If two wrongs don’t make a right, this book seems to operate under the theory that 381 rights might overcome a wrong. Clinton repeats her regret about voting for the Iraq war but upgrades her language. “I was wrong,” she says. But on so many other issues, however, Clinton always seems to be right. She told the Obama campaign not to attack Sarah Palin when John McCain first picked her as his running mate. She was “an early voice calling publicly for Palestinian statehood.” Her “diplomatic intervention in Egypt after Mubarak’s fall was the only thing standing in the way of a more explosive confrontation.” She warned Middle Eastern leaders before the Arab Spring uprising “that if they did not embrace reform their region was going to sink into the sand.” After Mubarak was ousted, Clinton “came away worried that they would end up handing the country to the Muslim Brotherhood or the military by default, which in the end is exactly what happened.” She reports that world leaders agreed with her assessment and started using her language. The book falls into a pattern where either events lead up to a confirmation of her perceptive initial take or her wisdom is the only thing leading to a good result. “Some of the President’s advisors, keeping their eyes on the reelection campaign, were allergic to the idea of any apology,” she writes after 24 Pakistani soldiers were killed accidentally by U.S. forces. But Clinton explains why it’s important to soothe Pakistani feelings to keep supply lines open for U.S. troops. And whaddya know: It worked!
Clinton does not stop to engage in introspection about the Iraq decision or any evolutions in her positions or mistakes she might have made. The hard choices she writes about are ones where she and the president are managing vast, complex interlocking interests with no clear path. She writes, for example, that Syria was a “wicked problem.” But what she does not tell us is what she learned from blowing any of the hard choices. She regrets her Iraq vote, the deaths in Benghazi, and that the United States didn’t do more to help Iranian protesters, but she’s not going to put herself on the couch. At one point she writes, “Your critics can actually teach you lessons your friends can’t or won’t. I try to sort out the motivation for criticism whether partisan, ideological, commercial, or sexist, analyze it to see what I might learn from it, and discard the rest.” It would have been fascinating to see some evidence of this in the book.
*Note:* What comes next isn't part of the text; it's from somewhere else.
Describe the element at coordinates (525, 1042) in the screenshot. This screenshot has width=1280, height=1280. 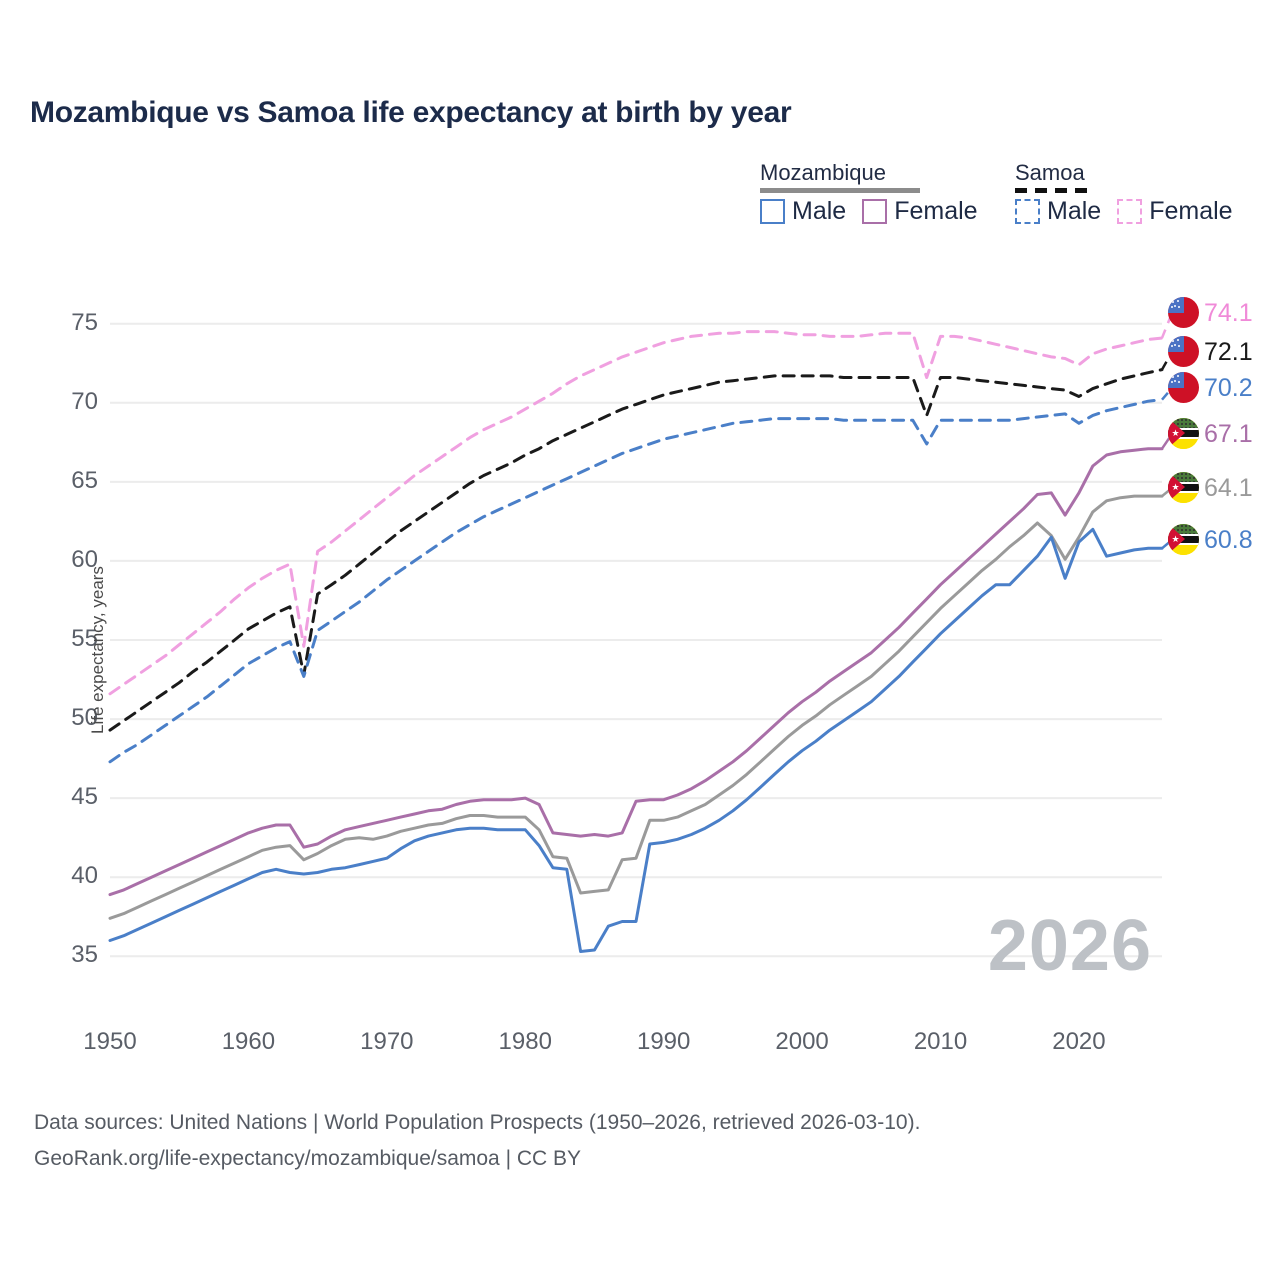
I see `x-tick-label: 1980` at that location.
Secretary Clinton certainly doesn’t put herself on the couch when it comes to the attack on Benghazi. Clinton devotes two chapters to Libya. The first is about the messy and perilous process of keeping the coalition together. Like several passages in the book—on Syria, Egypt, Afghanistan, and even China—there is a good pace to developments and the back-and-forth will be interesting for anyone who’d like to know more about the competing interests of nations. It feels like a lively textbook. The chapter on the attack on Benghazi recounts events and reprises the spirited defense she and her team have been making for months.
As a campaign document, Hard Choices presents the picture of a methodical, hardworking public servant. For voters who worry about a complex world, Clinton will be the candidate most equipped to show voters that they will not be taking a risk by putting the world in her hands. But if Hillary Clinton decides to run for president, the election will be decided by what voters feel about the economy. Clinton closes the book talking about the unresolved economic challenges facing the country—student debt, a weak job market, and a struggling middle class. They were the ones that she wanted to get back to after her 2008 primary loss, she writes in the book’s opening pages, before Obama convinced her to be his secretary of state. Now she has a chance to return to those issues as a presidential candidate, if she wants to. “Will I run for President in 2016?” she asks. “The answer is, I haven’t decided yet.” But 600 pages of safe, methodical writing suggest the answer is yes, and if she doesn’t run maybe she’ll write an epilogue and tell us what she really thinks.
*Correction, June 6, 2014: This article originally misstated that Clinton differed with Obama over arming the Syrian military. They differed over arming the Syrian opposition. (Return.)